#### EXERCISE DATA
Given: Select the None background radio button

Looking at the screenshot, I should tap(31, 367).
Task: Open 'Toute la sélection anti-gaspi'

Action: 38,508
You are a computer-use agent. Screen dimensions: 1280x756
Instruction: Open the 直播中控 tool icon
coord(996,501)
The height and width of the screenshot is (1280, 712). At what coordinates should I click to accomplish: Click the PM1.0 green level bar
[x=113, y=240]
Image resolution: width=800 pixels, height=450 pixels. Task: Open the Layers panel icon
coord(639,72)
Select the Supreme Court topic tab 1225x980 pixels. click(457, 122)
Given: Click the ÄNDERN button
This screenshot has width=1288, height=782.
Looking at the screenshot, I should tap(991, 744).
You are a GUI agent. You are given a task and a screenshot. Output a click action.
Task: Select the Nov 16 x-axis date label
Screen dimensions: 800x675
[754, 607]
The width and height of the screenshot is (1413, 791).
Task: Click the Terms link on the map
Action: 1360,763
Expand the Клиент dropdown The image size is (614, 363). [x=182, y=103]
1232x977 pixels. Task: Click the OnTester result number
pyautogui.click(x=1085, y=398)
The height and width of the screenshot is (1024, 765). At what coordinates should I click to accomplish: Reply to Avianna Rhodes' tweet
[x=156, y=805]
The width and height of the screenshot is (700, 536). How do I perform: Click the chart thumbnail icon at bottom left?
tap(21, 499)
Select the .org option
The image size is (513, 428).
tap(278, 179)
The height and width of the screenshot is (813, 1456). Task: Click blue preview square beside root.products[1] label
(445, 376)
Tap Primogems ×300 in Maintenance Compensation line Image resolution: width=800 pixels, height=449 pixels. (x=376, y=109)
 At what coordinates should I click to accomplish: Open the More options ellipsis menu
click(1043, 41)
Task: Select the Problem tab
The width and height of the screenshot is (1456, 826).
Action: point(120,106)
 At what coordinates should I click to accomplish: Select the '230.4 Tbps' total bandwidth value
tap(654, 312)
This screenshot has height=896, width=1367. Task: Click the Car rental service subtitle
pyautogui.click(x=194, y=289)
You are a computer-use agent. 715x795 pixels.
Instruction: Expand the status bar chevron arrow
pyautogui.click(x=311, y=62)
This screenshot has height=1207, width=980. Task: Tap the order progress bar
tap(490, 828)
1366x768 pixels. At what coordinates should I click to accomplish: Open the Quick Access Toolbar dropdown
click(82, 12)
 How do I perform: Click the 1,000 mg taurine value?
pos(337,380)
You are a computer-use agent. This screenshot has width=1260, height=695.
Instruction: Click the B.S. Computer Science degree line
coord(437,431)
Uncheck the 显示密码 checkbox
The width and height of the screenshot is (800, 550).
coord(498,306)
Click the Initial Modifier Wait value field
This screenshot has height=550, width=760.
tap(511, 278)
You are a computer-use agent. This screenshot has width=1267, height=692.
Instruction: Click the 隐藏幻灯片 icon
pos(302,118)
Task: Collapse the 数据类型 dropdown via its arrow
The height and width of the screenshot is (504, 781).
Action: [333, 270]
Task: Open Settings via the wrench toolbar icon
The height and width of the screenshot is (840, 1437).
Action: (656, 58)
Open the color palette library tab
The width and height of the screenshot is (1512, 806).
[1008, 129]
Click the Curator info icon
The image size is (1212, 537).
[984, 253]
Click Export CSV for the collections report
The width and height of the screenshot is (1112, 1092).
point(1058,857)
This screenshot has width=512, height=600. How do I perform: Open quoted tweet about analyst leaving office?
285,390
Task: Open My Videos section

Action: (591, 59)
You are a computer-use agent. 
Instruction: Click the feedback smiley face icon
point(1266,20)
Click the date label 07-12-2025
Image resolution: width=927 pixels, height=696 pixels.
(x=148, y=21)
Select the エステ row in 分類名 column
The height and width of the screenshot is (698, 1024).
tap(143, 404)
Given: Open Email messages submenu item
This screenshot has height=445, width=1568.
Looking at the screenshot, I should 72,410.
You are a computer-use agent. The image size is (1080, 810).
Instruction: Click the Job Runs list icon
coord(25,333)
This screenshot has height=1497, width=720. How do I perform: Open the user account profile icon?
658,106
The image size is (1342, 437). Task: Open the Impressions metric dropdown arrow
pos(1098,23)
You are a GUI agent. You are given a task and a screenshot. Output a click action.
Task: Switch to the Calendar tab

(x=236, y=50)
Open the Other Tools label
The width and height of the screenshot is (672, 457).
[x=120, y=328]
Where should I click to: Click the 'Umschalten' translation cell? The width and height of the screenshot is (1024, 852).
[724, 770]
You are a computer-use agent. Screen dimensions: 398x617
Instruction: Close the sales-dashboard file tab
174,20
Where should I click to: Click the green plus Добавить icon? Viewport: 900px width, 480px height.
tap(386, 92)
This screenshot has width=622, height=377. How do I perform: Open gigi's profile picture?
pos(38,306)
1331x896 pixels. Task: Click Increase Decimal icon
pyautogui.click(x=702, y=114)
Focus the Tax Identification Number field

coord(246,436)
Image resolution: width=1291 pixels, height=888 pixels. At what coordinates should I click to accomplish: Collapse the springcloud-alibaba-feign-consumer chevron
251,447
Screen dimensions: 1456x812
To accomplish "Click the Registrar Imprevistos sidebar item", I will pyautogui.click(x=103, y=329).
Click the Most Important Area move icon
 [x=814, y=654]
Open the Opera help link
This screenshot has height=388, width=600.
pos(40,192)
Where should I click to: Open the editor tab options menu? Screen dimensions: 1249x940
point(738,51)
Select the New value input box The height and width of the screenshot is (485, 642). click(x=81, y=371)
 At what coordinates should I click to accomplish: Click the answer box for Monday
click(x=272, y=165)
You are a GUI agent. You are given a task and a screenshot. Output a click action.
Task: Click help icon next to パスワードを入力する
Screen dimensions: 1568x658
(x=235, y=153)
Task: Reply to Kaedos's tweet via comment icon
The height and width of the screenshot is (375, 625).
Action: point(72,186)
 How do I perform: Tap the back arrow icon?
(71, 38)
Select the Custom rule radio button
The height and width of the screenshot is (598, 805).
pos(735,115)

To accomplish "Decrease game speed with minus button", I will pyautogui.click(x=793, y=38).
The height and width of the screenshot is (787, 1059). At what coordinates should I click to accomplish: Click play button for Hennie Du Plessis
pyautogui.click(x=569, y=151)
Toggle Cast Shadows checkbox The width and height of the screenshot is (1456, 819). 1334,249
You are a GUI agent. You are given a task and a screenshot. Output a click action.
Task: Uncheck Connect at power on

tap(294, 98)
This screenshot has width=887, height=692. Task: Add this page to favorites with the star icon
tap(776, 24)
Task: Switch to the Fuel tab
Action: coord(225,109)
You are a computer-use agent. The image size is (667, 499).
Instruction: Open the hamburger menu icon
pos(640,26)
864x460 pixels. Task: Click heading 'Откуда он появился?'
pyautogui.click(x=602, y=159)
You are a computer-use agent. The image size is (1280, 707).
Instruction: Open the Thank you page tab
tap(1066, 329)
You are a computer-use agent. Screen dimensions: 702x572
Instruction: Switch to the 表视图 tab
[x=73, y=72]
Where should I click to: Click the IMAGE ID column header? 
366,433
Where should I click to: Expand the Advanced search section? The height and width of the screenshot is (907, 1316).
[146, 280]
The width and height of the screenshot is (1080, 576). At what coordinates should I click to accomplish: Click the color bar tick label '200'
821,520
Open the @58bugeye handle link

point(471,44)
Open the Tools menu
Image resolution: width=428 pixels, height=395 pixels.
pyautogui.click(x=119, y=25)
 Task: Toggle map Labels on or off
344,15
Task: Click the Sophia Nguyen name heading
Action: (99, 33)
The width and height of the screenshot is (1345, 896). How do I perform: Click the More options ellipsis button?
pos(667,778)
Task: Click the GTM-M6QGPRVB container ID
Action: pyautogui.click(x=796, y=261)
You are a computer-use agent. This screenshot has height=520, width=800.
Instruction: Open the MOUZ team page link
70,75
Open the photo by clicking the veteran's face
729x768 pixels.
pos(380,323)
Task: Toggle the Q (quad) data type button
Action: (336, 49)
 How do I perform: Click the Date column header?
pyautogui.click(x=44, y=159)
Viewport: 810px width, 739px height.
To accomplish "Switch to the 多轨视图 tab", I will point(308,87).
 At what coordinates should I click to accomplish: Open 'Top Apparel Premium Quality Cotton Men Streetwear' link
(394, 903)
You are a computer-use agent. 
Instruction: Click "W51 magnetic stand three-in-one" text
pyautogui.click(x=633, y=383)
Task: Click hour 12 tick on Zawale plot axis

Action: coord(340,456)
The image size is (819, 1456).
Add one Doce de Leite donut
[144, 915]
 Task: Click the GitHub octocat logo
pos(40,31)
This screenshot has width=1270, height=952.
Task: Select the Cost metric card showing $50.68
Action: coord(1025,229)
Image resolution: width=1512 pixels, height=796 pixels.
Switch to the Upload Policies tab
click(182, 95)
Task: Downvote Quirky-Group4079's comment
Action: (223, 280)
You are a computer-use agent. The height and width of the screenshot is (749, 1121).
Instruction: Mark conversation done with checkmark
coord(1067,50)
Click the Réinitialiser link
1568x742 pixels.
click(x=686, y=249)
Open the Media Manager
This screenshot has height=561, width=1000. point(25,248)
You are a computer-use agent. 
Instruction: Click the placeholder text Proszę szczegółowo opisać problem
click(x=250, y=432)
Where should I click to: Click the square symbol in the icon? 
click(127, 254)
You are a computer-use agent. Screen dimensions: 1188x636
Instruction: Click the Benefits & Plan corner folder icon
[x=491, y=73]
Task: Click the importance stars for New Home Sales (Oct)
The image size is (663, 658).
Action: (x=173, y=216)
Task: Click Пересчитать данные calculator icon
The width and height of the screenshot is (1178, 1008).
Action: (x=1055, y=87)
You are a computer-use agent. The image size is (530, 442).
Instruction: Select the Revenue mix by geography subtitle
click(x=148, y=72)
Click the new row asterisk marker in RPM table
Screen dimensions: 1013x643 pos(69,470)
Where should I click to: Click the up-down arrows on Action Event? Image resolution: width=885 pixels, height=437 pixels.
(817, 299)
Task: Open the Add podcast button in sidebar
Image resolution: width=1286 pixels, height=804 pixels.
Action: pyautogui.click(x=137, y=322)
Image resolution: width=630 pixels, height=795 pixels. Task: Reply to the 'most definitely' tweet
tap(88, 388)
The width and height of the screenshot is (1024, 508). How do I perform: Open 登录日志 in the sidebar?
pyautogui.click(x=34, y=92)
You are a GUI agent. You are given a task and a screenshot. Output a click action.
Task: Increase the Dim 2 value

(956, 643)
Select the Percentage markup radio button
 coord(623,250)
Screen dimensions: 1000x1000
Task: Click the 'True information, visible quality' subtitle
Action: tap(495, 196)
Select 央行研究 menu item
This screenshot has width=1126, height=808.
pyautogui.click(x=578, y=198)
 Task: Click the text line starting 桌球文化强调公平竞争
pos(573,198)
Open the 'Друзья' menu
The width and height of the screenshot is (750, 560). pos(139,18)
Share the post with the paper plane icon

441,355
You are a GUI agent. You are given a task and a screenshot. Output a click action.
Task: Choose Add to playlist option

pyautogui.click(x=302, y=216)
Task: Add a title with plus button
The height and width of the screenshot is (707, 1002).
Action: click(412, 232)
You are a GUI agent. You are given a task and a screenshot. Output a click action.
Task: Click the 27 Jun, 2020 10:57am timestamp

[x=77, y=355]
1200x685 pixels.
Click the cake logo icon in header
########
▶ _WORK TO BE COMPLETED_:
Only the lines above starting at the one containing "This screenshot has height=550, width=760." and ending at the one containing "Click the Curator info icon", both included, are to be returned, exactly as they read.

▶ _EXPECTED OUTPUT_:
This screenshot has height=550, width=760.
tap(511, 278)
You are a computer-use agent. This screenshot has width=1267, height=692.
Instruction: Click the 隐藏幻灯片 icon
pos(302,118)
Task: Collapse the 数据类型 dropdown via its arrow
The height and width of the screenshot is (504, 781).
Action: [333, 270]
Task: Open Settings via the wrench toolbar icon
The height and width of the screenshot is (840, 1437).
Action: (656, 58)
Open the color palette library tab
The width and height of the screenshot is (1512, 806).
[1008, 129]
Click the Curator info icon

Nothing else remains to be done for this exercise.